Exercise data:
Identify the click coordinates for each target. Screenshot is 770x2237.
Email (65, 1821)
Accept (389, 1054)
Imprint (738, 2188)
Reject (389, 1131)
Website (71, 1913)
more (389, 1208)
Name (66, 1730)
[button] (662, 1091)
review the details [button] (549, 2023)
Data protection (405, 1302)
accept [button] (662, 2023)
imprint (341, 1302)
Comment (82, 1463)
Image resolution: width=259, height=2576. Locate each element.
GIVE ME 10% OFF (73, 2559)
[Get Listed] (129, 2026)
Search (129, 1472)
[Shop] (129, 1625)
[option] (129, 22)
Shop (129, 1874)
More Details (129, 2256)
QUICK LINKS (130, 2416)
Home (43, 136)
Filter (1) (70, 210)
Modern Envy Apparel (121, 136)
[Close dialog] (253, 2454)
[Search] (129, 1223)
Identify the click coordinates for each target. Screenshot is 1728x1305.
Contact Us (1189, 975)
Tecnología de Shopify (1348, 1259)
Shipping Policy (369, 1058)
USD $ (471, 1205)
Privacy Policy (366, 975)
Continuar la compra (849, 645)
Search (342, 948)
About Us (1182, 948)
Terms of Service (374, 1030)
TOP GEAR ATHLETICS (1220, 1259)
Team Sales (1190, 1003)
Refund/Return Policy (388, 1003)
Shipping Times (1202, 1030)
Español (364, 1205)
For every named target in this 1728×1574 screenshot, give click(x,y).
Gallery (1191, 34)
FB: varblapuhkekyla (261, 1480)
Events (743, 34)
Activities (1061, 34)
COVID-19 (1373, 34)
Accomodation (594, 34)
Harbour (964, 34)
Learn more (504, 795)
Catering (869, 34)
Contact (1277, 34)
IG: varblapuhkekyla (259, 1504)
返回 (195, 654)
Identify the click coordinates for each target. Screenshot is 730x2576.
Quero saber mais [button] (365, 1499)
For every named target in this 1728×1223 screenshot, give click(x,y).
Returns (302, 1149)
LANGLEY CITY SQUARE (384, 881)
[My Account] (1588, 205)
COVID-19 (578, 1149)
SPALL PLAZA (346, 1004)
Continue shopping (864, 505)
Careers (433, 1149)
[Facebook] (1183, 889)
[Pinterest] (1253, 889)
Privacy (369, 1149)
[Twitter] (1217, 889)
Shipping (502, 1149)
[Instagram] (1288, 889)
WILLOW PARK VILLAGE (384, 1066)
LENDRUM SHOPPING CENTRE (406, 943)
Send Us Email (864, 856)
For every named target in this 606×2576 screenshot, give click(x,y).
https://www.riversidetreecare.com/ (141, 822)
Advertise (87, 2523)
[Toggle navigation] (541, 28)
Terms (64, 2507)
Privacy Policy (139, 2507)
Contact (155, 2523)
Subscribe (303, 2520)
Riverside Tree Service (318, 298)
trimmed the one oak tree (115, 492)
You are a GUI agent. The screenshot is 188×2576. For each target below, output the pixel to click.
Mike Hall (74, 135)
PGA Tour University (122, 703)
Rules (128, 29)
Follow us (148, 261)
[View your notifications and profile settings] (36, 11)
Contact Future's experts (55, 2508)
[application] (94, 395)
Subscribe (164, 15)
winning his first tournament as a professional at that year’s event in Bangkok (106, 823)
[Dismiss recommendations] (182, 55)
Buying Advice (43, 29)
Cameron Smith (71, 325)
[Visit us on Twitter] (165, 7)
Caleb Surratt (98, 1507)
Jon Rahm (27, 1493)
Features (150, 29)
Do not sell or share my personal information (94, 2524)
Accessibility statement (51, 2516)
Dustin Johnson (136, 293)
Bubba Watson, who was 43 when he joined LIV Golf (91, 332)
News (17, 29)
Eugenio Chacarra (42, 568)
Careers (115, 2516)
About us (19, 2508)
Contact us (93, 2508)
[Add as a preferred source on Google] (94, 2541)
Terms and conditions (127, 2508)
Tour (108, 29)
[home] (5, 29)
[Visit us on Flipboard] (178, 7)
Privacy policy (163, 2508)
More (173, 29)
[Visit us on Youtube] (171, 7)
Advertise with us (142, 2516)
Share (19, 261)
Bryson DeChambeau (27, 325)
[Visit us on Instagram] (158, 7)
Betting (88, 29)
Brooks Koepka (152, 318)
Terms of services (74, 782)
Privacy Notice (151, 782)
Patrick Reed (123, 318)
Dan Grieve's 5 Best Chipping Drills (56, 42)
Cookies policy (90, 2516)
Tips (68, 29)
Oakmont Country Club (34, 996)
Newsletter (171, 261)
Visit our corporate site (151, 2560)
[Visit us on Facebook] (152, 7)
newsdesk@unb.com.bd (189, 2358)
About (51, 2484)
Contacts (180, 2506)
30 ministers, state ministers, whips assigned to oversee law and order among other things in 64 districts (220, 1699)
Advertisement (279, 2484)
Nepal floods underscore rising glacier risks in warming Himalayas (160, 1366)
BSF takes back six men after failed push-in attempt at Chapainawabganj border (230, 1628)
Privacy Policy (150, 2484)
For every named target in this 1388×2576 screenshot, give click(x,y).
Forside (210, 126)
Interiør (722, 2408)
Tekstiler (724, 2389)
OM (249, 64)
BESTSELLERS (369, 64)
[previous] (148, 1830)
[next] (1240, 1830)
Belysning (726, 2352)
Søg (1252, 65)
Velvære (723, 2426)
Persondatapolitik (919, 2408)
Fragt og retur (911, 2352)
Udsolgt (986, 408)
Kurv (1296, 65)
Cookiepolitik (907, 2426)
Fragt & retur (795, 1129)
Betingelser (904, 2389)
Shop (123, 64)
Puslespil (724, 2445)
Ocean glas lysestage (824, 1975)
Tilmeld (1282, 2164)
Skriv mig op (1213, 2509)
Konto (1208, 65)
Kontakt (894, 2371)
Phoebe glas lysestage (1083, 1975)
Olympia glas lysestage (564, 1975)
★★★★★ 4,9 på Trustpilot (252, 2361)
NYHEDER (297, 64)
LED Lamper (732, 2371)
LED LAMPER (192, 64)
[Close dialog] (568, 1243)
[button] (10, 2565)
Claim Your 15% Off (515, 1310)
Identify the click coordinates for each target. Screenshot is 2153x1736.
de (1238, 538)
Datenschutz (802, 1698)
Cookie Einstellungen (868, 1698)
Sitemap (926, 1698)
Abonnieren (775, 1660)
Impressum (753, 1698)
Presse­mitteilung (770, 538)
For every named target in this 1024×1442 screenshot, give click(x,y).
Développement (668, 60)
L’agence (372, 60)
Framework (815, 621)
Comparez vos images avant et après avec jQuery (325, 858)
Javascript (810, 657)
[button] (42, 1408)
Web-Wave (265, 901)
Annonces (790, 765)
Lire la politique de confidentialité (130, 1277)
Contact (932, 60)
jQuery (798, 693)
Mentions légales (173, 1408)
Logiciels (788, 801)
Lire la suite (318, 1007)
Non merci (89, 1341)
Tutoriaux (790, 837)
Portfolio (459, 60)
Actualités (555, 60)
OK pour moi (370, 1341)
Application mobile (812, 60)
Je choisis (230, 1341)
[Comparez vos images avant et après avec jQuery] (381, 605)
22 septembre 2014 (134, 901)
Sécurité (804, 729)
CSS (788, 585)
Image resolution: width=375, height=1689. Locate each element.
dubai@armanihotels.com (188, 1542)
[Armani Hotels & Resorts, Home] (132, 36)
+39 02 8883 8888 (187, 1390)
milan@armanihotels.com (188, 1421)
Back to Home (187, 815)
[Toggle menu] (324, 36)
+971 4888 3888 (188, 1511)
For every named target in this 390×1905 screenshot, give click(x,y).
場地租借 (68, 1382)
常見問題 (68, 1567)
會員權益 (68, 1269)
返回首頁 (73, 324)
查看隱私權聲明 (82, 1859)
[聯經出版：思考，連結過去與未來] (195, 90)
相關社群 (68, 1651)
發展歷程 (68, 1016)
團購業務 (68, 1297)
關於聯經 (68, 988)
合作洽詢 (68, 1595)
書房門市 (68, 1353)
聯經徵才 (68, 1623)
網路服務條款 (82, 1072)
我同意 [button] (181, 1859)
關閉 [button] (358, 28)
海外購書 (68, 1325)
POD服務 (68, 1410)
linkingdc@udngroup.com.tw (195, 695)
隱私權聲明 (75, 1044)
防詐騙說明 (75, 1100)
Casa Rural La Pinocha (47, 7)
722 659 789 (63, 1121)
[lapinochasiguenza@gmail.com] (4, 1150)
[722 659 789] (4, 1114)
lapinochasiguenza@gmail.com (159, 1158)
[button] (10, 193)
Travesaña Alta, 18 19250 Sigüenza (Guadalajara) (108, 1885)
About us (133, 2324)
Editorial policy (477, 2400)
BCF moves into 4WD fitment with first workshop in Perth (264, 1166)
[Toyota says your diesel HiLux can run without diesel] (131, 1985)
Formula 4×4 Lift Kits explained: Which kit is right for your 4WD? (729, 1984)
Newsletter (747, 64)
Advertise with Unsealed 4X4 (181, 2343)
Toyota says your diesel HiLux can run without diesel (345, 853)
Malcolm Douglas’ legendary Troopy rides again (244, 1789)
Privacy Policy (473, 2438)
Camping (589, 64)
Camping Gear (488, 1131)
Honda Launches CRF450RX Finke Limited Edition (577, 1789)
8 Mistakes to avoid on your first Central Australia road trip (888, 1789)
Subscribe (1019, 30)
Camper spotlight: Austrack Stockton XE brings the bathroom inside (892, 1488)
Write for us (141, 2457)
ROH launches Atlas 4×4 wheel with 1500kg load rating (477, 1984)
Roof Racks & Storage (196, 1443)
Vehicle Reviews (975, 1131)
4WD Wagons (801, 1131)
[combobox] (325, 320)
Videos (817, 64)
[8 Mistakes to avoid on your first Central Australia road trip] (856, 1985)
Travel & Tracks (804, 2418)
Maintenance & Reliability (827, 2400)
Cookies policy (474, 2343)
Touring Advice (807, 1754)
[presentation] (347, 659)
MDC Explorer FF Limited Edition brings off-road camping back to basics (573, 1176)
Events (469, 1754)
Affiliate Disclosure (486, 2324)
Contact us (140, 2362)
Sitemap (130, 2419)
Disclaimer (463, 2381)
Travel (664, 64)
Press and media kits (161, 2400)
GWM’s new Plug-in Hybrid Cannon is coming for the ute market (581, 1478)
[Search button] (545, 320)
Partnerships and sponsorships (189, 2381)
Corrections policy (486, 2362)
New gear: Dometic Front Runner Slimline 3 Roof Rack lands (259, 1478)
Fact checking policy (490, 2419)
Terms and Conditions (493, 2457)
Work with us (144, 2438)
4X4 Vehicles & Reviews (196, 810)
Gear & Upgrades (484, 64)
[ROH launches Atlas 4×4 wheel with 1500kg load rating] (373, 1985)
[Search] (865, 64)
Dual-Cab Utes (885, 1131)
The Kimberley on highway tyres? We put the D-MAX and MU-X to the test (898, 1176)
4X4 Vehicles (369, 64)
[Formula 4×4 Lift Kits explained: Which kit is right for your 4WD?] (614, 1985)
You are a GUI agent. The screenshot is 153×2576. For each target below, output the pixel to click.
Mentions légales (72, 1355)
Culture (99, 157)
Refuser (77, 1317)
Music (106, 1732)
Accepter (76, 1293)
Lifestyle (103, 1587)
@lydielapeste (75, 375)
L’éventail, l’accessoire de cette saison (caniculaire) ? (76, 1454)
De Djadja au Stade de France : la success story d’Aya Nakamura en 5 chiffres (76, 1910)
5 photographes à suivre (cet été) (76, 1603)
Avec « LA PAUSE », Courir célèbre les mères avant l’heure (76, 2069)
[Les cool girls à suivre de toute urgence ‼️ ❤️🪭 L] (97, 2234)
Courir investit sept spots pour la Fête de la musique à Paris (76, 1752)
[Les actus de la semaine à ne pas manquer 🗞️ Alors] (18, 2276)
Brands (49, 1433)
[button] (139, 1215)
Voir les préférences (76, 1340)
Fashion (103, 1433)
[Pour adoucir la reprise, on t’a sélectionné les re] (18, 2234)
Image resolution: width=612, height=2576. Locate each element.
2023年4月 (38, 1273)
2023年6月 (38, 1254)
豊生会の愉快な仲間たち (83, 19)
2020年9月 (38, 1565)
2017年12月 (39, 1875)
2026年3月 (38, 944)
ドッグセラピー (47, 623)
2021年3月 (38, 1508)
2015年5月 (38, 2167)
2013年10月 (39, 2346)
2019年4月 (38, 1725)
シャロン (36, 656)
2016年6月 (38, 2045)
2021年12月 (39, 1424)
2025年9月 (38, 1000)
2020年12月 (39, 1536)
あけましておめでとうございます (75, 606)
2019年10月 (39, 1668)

Problem to solve: Copy out each line of the records where the string "pixel" appears.

Exercise result:
You are a GUI agent. The screenshot is 188×2576. For each target below, output the pixel to click.
You are a GUI agent. The screenshot is 153×2576. For each target below, output the pixel to click.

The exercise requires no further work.